A Associação dos Militares Estaduais do Brasil (AMEBRASIL) vem a público para alertar a sociedade brasileira sobre açodamentos (com finalidades inconfessáveis) sobre o trágico incidente ocorrido na madrugada de 1º de dezembro no bairro de Paraisópolis, cidade de São Paulo, estado de São Paulo, do qual resultou nove mortes e diversos feridos.


O fato em questão certamente irá suscitar críticas adversas, vis-à-vis a Gloriosa Polícia Militar do Estado de São Paulo (PMESP), instituição policial mais que centenária e tida por muitos (no Brasil e fora dele) como paradigmática em termos técnico-profissionais, aí incluída a questão de uso da força e respeito aos ditames dos Direitos Humanos. A apuração isenta sobre o fato e suas implicações, com toda certeza, irá trazer à luz a verdade sobre tão deplorável ocorrência.


As instituições militares estaduais, em um tempo de polarização político-ideológica, usualmente enfrentam adversidades não merecidas, mais corriqueiramente, o deplorável fenômeno da demonização (atribuir a algo ou alguém a condição de ser "do mal" ou culpável). Ao contrário disso, nesse mesmo tempo os militares estaduais não cessam de tombar no cumprimento do dever, com centenas deles tendo sido imolados em 2018, numa tendência que não parece haver mudado no ano de 2019. Mas persiste entre TODOS os operadores da segurança pública o mais que honroso juramento de proteger e servir, mesmo com o sacrifício da própria vida.

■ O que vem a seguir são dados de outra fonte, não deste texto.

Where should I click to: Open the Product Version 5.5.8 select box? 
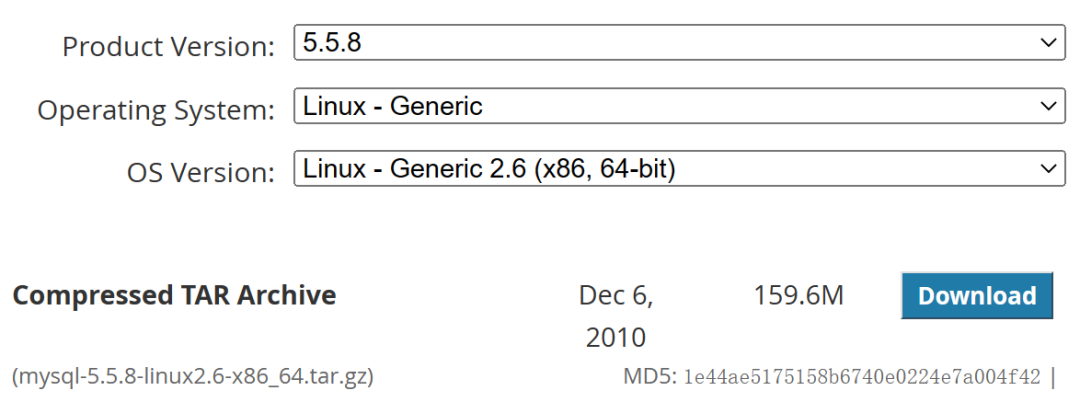tap(679, 43)
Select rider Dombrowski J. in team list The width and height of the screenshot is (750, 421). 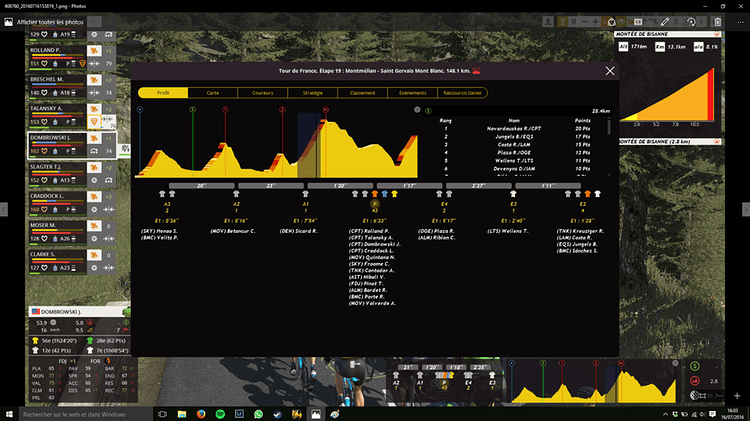pyautogui.click(x=48, y=139)
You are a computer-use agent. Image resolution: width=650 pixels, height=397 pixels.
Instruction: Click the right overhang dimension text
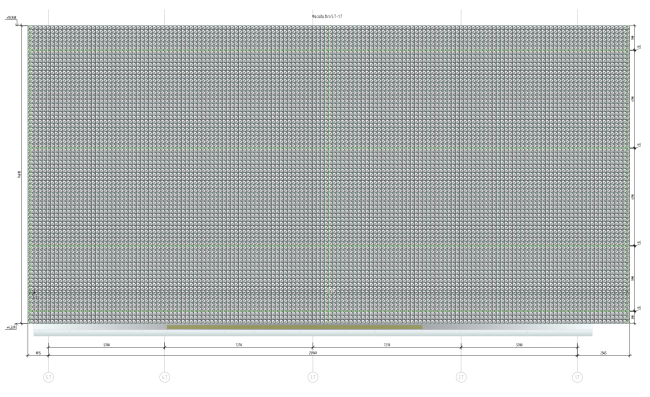click(x=604, y=353)
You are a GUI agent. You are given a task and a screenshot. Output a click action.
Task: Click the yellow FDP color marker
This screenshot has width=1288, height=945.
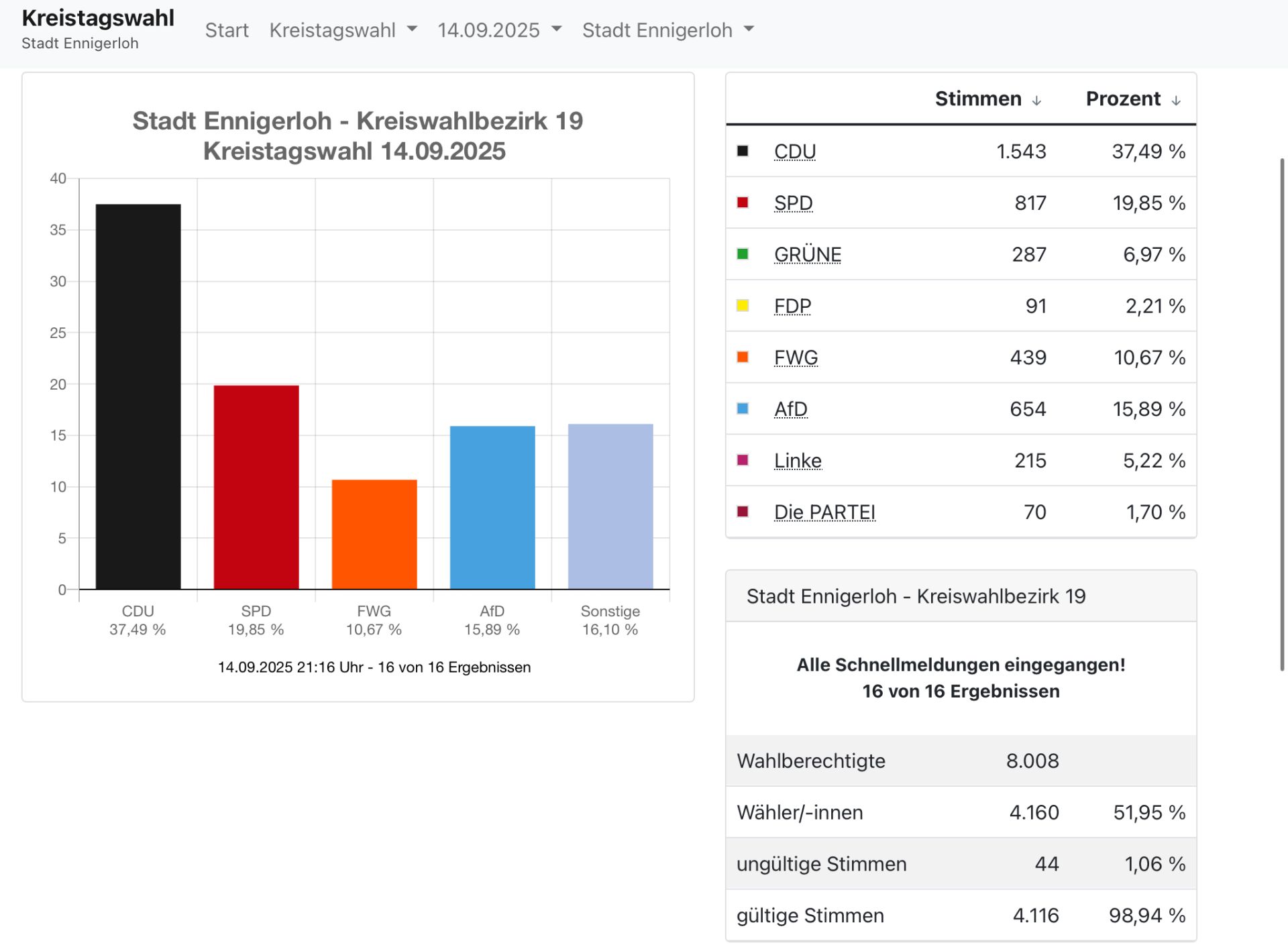pyautogui.click(x=743, y=306)
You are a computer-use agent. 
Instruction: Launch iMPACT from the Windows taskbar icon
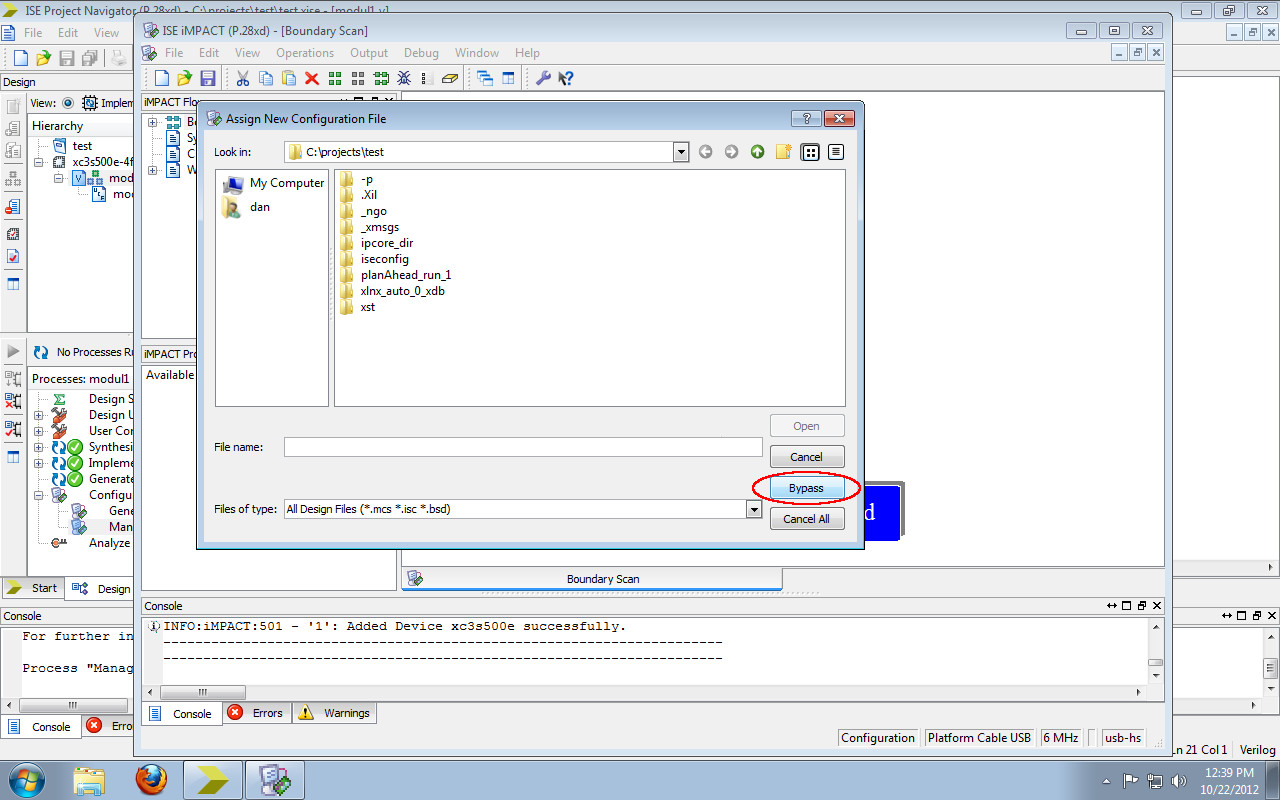click(274, 779)
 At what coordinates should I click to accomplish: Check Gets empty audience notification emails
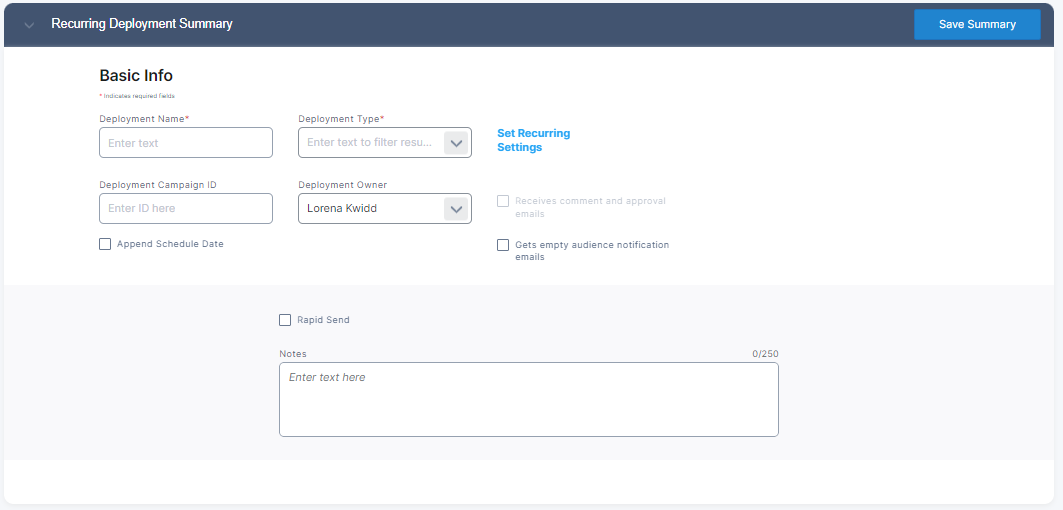click(x=503, y=245)
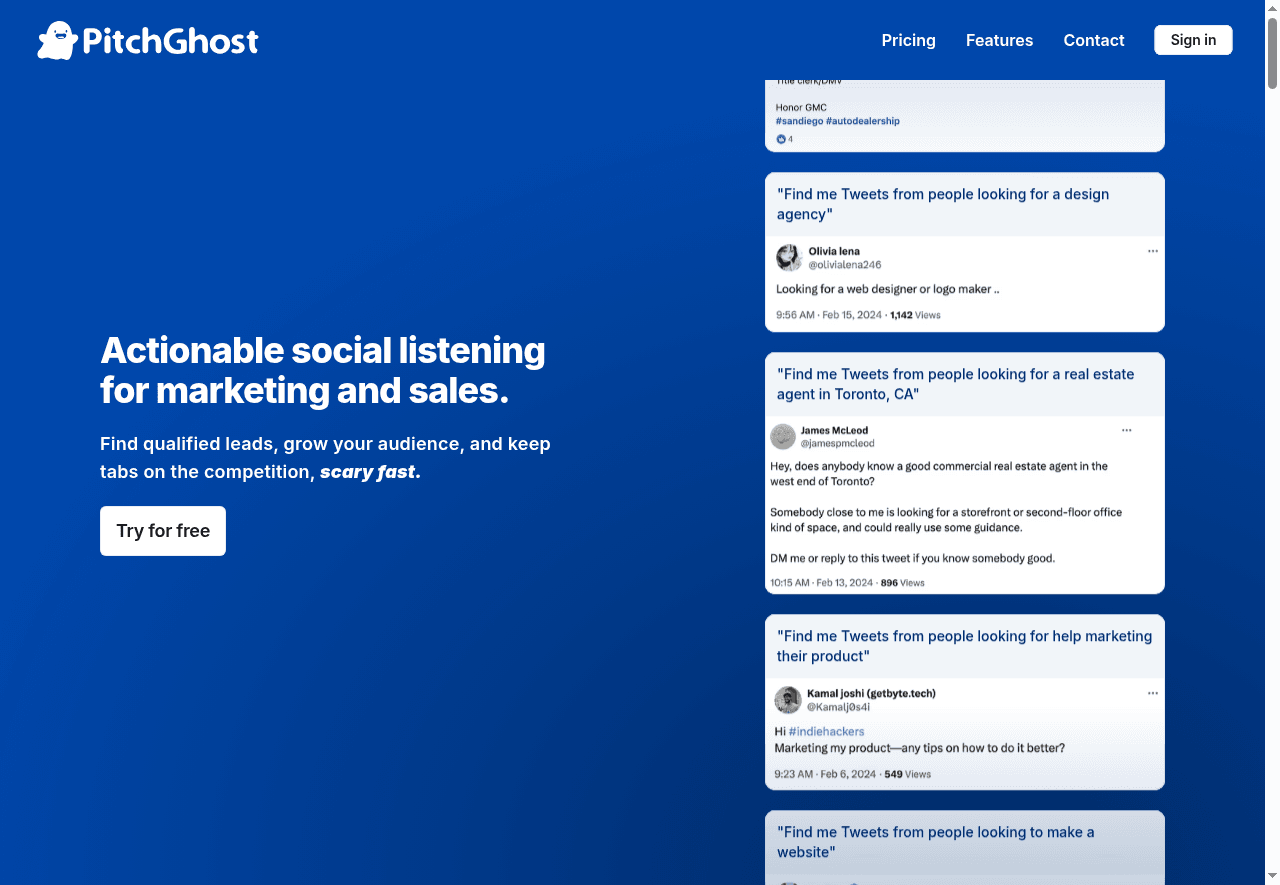
Task: Open the three-dot menu on James McLeod's tweet
Action: 1126,430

Mais além da contrição e pesar pela ocorrência de Paraisópolis, é sempre tempo de relembrar o mandamento constitucional de que "A segurança pública, dever do Estado, direito e responsabilidade de todos, é exercida para a preservação da ordem pública e da incolumidade das pessoas e do patrimônio" (artigo 144 da Constituição Federal de 1988). Já é mais que tempo de TODAS as instâncias do poder público compreenderem que Policiais Militares e Bombeiros Militares precisam lidar com realidades que transcendem suas competências precípuas, o que faz com que várias tragédias estejam sendo formadas bem antes dos chamados ao 190 ou 193.